**The problem:** Pull every line holding the word "will" out of the data and copy it.

**Data for the task:**
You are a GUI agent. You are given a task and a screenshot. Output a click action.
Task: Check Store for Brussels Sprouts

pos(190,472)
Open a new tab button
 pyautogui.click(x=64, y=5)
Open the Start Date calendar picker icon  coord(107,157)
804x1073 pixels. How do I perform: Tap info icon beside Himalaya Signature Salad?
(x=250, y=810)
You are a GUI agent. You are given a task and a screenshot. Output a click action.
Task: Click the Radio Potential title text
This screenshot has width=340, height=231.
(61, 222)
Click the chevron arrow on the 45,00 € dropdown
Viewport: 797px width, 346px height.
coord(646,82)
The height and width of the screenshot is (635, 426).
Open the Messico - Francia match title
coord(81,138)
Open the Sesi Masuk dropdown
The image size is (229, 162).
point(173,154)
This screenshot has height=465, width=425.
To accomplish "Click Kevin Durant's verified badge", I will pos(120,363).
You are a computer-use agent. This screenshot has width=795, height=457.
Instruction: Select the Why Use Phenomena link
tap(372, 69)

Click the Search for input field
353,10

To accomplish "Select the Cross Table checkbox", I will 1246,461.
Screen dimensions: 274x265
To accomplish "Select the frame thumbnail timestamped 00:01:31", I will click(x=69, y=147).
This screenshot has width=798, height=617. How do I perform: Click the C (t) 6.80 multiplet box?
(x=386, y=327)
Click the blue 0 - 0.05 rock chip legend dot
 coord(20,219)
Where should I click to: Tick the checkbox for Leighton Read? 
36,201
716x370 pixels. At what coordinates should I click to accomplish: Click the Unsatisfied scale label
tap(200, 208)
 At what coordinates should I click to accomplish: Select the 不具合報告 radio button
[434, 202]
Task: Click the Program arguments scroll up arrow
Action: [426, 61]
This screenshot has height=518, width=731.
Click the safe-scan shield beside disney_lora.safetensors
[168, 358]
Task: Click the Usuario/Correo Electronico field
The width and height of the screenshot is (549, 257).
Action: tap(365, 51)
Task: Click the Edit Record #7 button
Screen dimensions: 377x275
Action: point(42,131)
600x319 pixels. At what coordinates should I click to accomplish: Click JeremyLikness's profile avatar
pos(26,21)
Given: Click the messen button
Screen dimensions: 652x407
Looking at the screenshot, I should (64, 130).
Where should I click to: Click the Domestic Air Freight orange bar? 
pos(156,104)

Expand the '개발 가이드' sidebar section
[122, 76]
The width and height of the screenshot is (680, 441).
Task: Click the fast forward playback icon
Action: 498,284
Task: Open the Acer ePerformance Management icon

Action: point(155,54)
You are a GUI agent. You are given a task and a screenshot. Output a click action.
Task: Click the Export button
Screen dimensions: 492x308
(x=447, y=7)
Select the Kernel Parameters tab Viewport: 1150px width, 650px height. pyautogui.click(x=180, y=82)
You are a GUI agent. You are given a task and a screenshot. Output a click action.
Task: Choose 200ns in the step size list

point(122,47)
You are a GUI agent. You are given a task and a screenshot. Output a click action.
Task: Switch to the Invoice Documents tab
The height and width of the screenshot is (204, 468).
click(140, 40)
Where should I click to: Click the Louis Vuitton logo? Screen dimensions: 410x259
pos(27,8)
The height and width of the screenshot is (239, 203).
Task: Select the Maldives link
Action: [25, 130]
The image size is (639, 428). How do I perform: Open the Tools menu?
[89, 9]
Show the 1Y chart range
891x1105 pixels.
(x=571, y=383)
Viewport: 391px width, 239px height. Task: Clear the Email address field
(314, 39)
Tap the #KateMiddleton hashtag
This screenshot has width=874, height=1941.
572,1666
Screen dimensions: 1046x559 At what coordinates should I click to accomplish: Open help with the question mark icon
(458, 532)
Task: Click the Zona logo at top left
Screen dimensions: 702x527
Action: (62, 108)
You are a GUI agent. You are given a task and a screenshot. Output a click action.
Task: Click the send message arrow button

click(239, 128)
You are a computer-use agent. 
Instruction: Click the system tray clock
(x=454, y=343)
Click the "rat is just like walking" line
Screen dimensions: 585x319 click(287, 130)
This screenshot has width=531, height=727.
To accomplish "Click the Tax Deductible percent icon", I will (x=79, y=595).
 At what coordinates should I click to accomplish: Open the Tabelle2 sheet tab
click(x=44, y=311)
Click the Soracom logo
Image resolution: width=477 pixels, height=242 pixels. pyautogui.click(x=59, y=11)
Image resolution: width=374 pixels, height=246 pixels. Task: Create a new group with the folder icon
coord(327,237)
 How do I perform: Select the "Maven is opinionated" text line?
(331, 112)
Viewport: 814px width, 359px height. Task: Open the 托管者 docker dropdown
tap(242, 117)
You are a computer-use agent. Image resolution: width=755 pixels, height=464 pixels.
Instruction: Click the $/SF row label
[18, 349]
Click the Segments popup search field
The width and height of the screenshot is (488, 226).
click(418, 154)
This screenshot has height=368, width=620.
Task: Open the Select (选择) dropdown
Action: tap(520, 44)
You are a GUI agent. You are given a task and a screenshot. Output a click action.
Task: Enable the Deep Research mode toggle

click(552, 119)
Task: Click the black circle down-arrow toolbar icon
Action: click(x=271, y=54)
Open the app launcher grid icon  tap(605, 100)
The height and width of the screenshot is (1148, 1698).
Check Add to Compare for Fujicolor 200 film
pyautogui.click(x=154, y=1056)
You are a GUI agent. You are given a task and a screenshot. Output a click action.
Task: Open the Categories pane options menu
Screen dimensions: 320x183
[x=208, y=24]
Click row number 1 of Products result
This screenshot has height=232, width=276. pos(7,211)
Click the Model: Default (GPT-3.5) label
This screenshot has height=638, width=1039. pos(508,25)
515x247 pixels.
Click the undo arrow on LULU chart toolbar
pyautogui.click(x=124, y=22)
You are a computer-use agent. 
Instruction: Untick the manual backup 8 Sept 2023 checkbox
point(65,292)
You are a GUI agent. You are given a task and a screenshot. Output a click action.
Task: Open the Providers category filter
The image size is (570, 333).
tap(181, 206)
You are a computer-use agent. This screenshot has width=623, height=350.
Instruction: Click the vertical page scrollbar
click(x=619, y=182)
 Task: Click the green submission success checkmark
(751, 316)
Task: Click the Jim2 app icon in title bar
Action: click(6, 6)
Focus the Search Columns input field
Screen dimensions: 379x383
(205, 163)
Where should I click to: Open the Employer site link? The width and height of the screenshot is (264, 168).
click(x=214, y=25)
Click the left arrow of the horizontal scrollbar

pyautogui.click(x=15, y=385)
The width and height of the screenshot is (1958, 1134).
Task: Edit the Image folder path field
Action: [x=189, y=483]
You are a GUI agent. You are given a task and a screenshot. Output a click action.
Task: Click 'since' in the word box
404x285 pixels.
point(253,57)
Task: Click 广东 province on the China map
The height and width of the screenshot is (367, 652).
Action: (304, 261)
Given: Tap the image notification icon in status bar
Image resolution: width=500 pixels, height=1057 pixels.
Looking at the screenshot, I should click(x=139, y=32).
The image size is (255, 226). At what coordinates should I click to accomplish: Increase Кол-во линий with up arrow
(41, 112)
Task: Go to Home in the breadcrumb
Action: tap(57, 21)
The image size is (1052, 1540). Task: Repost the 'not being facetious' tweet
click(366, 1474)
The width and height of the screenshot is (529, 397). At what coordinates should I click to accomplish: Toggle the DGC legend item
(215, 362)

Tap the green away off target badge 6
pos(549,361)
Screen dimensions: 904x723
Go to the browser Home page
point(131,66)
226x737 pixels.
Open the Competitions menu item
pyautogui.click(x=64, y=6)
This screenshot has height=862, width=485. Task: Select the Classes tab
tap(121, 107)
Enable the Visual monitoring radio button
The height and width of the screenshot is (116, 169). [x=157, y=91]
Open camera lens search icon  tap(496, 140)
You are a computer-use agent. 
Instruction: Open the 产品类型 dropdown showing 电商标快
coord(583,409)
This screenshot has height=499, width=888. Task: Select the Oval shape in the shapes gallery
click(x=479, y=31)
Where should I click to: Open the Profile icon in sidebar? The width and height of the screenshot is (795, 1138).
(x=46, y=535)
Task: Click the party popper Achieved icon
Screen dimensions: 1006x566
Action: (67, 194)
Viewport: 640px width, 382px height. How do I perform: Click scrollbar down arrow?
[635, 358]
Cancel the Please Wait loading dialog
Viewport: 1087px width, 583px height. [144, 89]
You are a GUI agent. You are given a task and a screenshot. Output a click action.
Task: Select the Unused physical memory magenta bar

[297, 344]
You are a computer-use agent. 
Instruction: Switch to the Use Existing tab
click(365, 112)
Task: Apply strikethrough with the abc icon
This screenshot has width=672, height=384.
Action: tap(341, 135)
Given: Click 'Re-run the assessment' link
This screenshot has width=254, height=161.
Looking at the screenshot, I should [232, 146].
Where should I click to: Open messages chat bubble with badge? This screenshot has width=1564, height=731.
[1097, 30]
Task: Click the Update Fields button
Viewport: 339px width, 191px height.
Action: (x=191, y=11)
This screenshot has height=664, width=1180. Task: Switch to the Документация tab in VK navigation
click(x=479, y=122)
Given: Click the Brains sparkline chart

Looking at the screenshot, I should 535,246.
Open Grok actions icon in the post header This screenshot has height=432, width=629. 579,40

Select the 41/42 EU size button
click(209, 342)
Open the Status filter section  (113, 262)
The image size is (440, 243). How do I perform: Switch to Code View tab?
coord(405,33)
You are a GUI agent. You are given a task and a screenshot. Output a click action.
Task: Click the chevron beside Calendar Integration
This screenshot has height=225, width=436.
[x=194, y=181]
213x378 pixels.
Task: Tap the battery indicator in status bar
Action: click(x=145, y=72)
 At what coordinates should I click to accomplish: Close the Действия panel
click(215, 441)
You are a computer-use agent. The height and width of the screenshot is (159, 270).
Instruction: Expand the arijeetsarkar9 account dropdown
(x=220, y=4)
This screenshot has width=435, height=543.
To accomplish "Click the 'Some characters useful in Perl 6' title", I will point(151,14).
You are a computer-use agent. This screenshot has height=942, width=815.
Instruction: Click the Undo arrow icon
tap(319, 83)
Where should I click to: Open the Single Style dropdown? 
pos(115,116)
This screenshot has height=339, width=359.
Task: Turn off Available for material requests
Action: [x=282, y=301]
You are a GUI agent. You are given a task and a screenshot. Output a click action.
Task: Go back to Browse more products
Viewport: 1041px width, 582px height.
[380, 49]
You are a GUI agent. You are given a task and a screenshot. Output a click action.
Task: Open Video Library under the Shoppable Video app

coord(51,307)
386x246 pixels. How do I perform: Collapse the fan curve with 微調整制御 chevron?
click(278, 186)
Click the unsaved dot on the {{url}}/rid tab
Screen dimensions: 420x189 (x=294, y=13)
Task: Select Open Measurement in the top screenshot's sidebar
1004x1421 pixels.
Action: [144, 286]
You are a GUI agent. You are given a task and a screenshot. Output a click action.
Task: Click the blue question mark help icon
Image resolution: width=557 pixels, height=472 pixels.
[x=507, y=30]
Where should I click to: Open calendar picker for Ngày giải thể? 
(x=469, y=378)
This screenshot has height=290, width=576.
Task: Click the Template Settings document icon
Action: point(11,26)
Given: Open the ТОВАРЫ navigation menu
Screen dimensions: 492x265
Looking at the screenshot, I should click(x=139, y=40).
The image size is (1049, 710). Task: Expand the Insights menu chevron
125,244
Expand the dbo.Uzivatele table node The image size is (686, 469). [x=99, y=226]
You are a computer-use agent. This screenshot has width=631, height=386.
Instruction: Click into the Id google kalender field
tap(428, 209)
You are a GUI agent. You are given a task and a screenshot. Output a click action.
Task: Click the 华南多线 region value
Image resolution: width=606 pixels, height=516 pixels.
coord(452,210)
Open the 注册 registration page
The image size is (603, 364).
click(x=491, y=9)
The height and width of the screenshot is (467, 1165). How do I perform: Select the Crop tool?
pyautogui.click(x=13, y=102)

**Response:**
To accomplish "Click Kevin Durant's verified badge", I will pos(120,363).
To accomplish "Select the Cross Table checkbox", I will 1246,461.
To accomplish "Select the frame thumbnail timestamped 00:01:31", I will click(x=69, y=147).
To accomplish "Click the Tax Deductible percent icon", I will (x=79, y=595).
To accomplish "Click the 'Some characters useful in Perl 6' title", I will point(151,14).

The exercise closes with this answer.